BANGKOK — February 2, 2023 — Microsoft has released its third edition of Cyber Signals, a regular cyberthreat intelligence brief spotlighting security trends and insights gathered from Microsoft’s 43 trillion daily security signals and 8,500 security experts. This edition highlights new insights on the wider risks that converging IT, Internet-of-Things (IoT), and Operational Technology (OT) systems pose to critical infrastructure, and how enterprises can defend against these attacks.

OT is a combination of hardware and software across programmable systems or devices that interact with the physical environment (or manage devices that interact with the physical environment). Examples of OT can include building management systems, fire control systems, and physical access control mechanisms, like doors and elevators.

With increasing connectivity across converging IT, OT, and IoT, organizations and individuals need to rethink cyber risk impact and consequences. Similar to how the loss of a laptop or modern vehicle containing a homeowner’s cached Wi-Fi credentials could grant a property thief unauthorized network access, compromising a manufacturing facility’s remotely connected equipment or a smart building’s security cameras introduces new vectors for threats like malware or industrial espionage.

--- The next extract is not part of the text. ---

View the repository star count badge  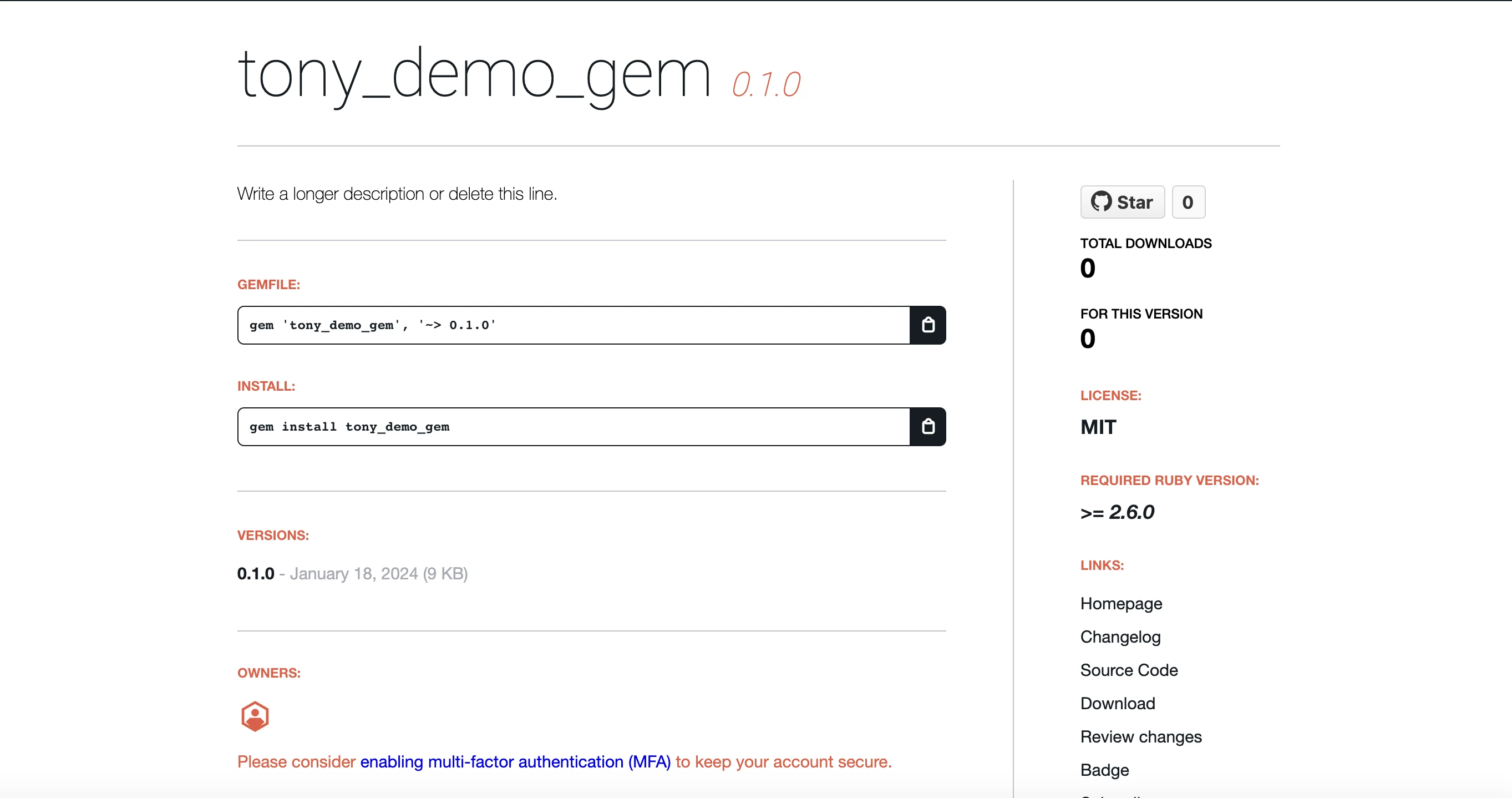click(1188, 201)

Saruj Thipsena, Cloud Specialist Director for Microsoft Thailand, said: “As OT systems underpinning energy, transportation, and other infrastructures become increasingly connected to IT systems, the risk of disruption and damage grows as boundaries blur between these formerly separated worlds. For businesses and infrastructure operators across industries, the defensive imperatives are gaining total visibility over connected systems and weighing evolving risks and dependencies.”

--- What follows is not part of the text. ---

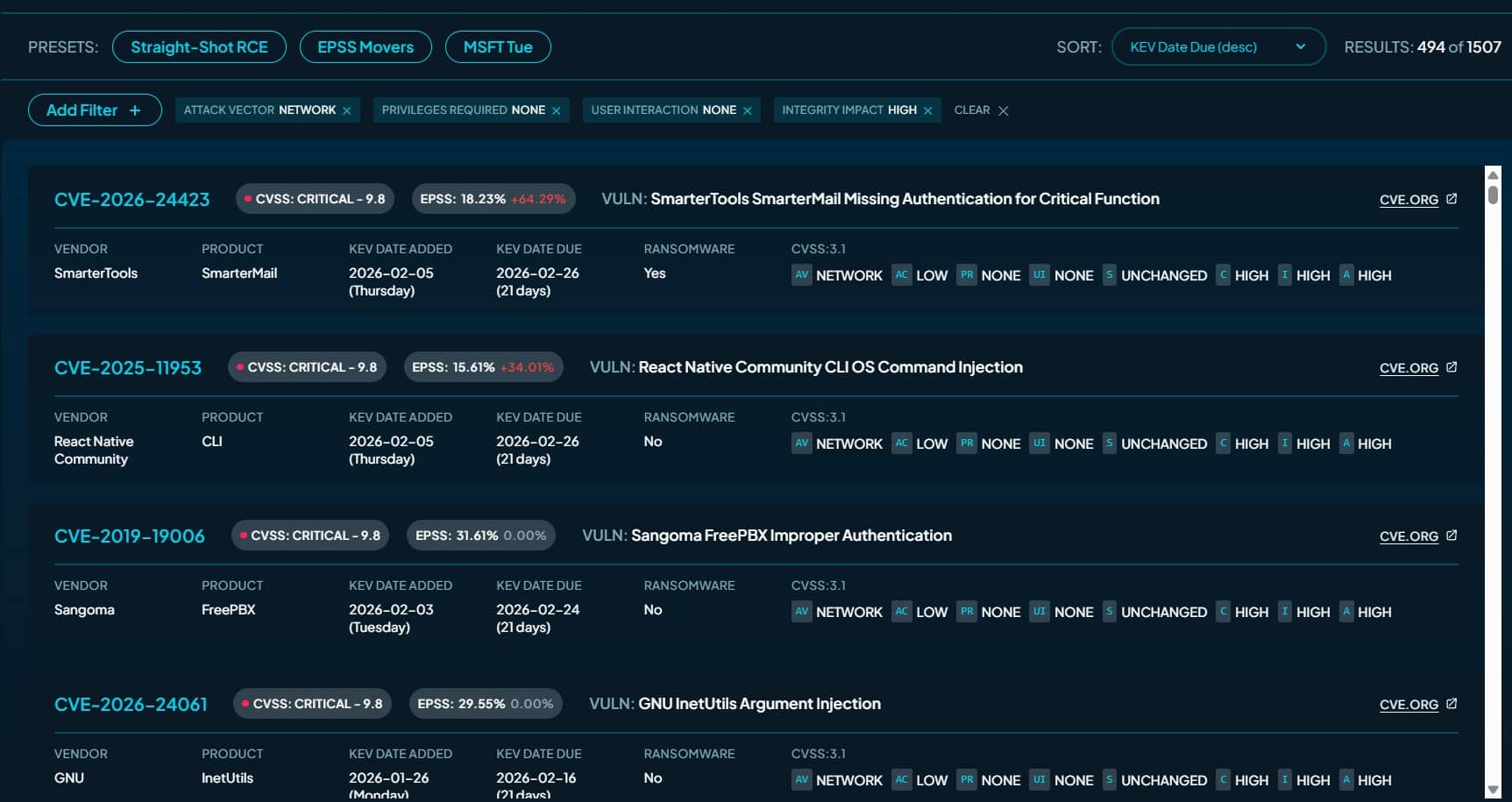Dismiss the USER INTERACTION NONE filter with X

coord(747,110)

Key insights shared in this edition of Cyber Signals include:

  • Microsoft identified unpatched, high-severity vulnerabilities in 75% of the most common industrial controllers in customer OT networks. This illustrates how challenging it is for even well‑resourced organizations to patch control systems in demanding environments sensitive to downtime.[1]
  • There has been a 78% increase in disclosures of high-severity vulnerabilities from 2020 to 2022 in industrial control equipment produced by popular vendors.1
  • Over 1 million connected devices are publicly visible on the Internet running Boa, an outdated and unsupported software still widely used in IoT devices and software development kits.1

For businesses and individuals, securing IoT solutions with a Zero Trust security model starts with non-IoT specific requirements. This can be achieved by specifically ensuring they have implemented the basics to securing identities and their devices and limiting their access. These requirements include explicitly verifying users, having visibility into the devices on the network, and real-time risk detections.

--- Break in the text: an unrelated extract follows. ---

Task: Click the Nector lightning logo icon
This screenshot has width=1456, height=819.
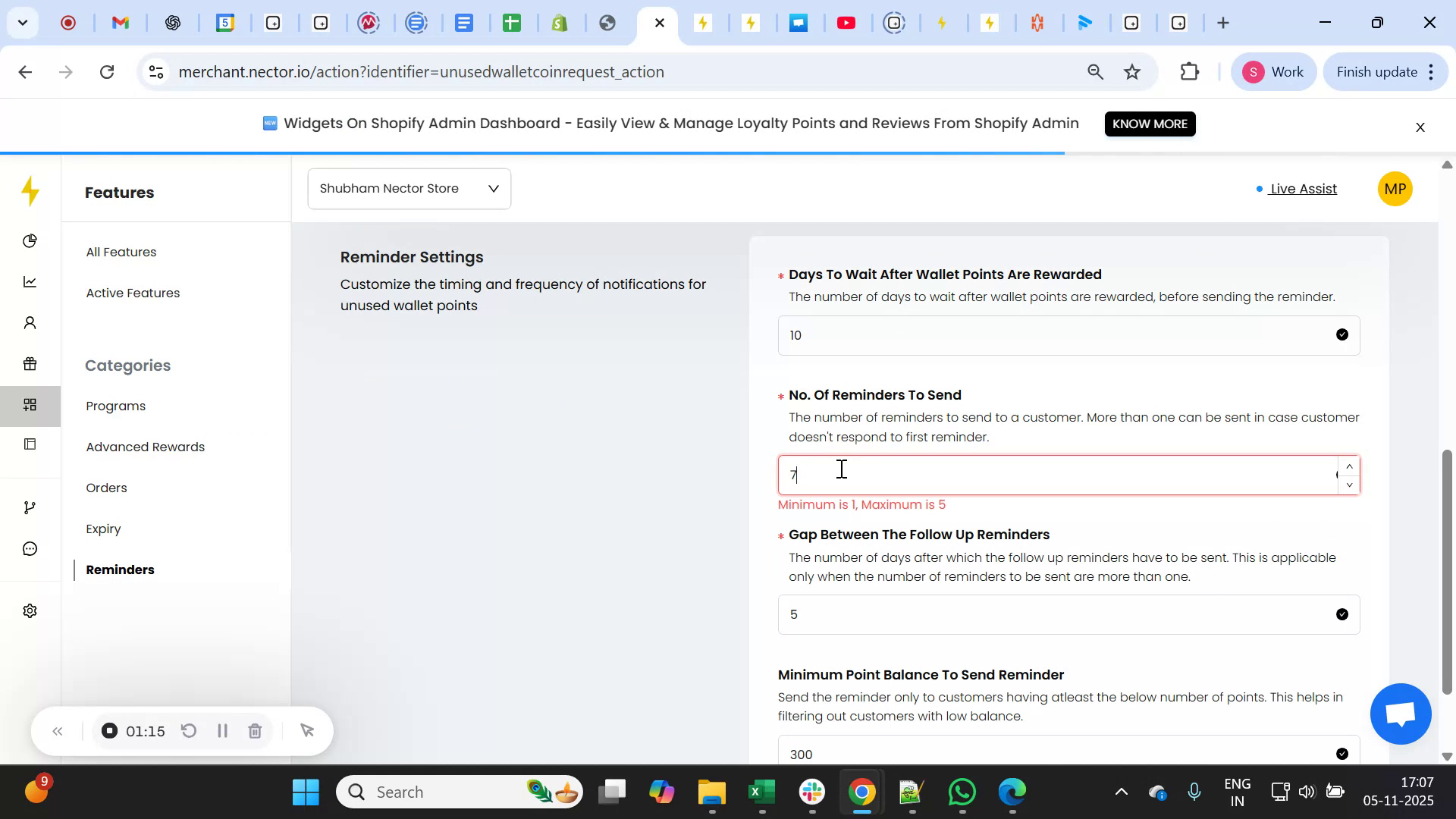Action: (x=30, y=192)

As usage of IoT and OT continues to grow by leaps and bounds across organizations and personal devices, the relative lack of cybersecurity experts becomes a bigger issue. Organizations today need to manage their security needs in a holistic manner. By having a single point of management to cover assorted IT, IoT, and OT systems as thoroughly as possible, the security task force can operate at their best – even with limited manpower.

To learn more about IT, OT, and IoT threats, read the third edition of Cyber Signals today. To learn more about Microsoft Security solutions and keep up with expert coverage on security matters, visit the Microsoft Security website and Microsoft Security blog.

[1] Methodology: For snapshot data, Microsoft platforms including Microsoft Defender for IoT, Microsoft Threat Intelligence Center and Microsoft Defender Threat Intelligence provided anonymized data on device vulnerabilities, such as configuration states and versions, and data on threat activity on components and devices. In addition, researchers used data from public sources, such as the National Vulnerability Database (NVD) and Cybersecurity & Infrastructure Security Agency (CISA). The cover stat is based on Microsoft engagements in 2022. Control systems in critical environments include electronic or mechanical devices which utilize control loops for improved production, efficiency, and safety.